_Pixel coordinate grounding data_

Content starts

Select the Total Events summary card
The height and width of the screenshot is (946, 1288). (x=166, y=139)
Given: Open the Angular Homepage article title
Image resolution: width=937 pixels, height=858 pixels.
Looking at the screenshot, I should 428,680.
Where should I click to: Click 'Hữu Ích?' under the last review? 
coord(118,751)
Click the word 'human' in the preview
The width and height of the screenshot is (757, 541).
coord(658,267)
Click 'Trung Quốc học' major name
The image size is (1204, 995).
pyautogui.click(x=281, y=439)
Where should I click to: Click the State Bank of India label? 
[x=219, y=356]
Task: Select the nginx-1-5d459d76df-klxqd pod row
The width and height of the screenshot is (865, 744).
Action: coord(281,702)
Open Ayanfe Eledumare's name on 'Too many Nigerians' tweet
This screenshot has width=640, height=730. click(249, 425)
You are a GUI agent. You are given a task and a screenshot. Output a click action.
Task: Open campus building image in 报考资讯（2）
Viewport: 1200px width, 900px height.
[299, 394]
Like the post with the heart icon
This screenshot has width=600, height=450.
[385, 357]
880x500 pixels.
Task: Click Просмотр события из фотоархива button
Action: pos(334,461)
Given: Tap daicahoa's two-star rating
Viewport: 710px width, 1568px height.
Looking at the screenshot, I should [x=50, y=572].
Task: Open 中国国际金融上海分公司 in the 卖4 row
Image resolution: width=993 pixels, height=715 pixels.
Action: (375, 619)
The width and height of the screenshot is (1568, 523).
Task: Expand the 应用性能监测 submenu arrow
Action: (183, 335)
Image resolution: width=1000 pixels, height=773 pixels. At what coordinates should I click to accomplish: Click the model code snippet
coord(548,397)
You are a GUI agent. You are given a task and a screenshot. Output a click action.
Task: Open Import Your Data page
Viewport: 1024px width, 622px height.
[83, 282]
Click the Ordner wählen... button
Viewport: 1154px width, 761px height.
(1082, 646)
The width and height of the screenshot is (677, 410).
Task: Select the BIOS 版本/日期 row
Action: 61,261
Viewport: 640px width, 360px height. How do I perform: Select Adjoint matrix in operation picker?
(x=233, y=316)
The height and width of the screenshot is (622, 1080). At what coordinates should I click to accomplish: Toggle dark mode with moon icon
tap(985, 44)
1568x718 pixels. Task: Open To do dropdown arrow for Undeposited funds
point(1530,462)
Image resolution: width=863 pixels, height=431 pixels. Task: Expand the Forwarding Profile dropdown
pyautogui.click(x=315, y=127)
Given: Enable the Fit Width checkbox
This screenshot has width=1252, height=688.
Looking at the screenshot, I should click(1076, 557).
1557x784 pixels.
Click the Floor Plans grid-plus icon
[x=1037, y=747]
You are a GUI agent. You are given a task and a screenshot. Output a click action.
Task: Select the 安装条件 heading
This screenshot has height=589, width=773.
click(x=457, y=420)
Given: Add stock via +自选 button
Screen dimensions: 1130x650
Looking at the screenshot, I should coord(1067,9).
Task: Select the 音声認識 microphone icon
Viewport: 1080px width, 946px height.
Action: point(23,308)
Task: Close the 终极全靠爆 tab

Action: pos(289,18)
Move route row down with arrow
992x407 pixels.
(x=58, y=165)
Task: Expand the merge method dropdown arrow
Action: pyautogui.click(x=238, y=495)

Content ends

Repeat every line of the records, exactly as given.

_Written answer_
Select the Total Events summary card
The height and width of the screenshot is (946, 1288). (x=166, y=139)
Given: Open the Angular Homepage article title
Image resolution: width=937 pixels, height=858 pixels.
Looking at the screenshot, I should 428,680.
Where should I click to: Click 'Hữu Ích?' under the last review? 
coord(118,751)
Click the word 'human' in the preview
The width and height of the screenshot is (757, 541).
coord(658,267)
Click 'Trung Quốc học' major name
The image size is (1204, 995).
pyautogui.click(x=281, y=439)
Where should I click to: Click the State Bank of India label? 
[x=219, y=356]
Task: Select the nginx-1-5d459d76df-klxqd pod row
The width and height of the screenshot is (865, 744).
Action: coord(281,702)
Open Ayanfe Eledumare's name on 'Too many Nigerians' tweet
This screenshot has width=640, height=730. click(249, 425)
You are a GUI agent. You are given a task and a screenshot. Output a click action.
Task: Open campus building image in 报考资讯（2）
Viewport: 1200px width, 900px height.
[299, 394]
Like the post with the heart icon
This screenshot has width=600, height=450.
[385, 357]
880x500 pixels.
Task: Click Просмотр события из фотоархива button
Action: pos(334,461)
Given: Tap daicahoa's two-star rating
Viewport: 710px width, 1568px height.
Looking at the screenshot, I should [x=50, y=572].
Task: Open 中国国际金融上海分公司 in the 卖4 row
Image resolution: width=993 pixels, height=715 pixels.
Action: (375, 619)
The width and height of the screenshot is (1568, 523).
Task: Expand the 应用性能监测 submenu arrow
Action: (183, 335)
Image resolution: width=1000 pixels, height=773 pixels. At what coordinates should I click to accomplish: Click the model code snippet
coord(548,397)
You are a GUI agent. You are given a task and a screenshot. Output a click action.
Task: Open Import Your Data page
Viewport: 1024px width, 622px height.
[83, 282]
Click the Ordner wählen... button
Viewport: 1154px width, 761px height.
(1082, 646)
The width and height of the screenshot is (677, 410).
Task: Select the BIOS 版本/日期 row
Action: 61,261
Viewport: 640px width, 360px height. How do I perform: Select Adjoint matrix in operation picker?
(x=233, y=316)
The height and width of the screenshot is (622, 1080). At what coordinates should I click to accomplish: Toggle dark mode with moon icon
tap(985, 44)
1568x718 pixels. Task: Open To do dropdown arrow for Undeposited funds
point(1530,462)
Image resolution: width=863 pixels, height=431 pixels. Task: Expand the Forwarding Profile dropdown
pyautogui.click(x=315, y=127)
Given: Enable the Fit Width checkbox
This screenshot has width=1252, height=688.
Looking at the screenshot, I should click(1076, 557).
1557x784 pixels.
Click the Floor Plans grid-plus icon
[x=1037, y=747]
You are a GUI agent. You are given a task and a screenshot. Output a click action.
Task: Select the 安装条件 heading
This screenshot has height=589, width=773.
click(x=457, y=420)
Given: Add stock via +自选 button
Screen dimensions: 1130x650
Looking at the screenshot, I should coord(1067,9).
Task: Select the 音声認識 microphone icon
Viewport: 1080px width, 946px height.
Action: point(23,308)
Task: Close the 终极全靠爆 tab

Action: pos(289,18)
Move route row down with arrow
992x407 pixels.
(x=58, y=165)
Task: Expand the merge method dropdown arrow
Action: pyautogui.click(x=238, y=495)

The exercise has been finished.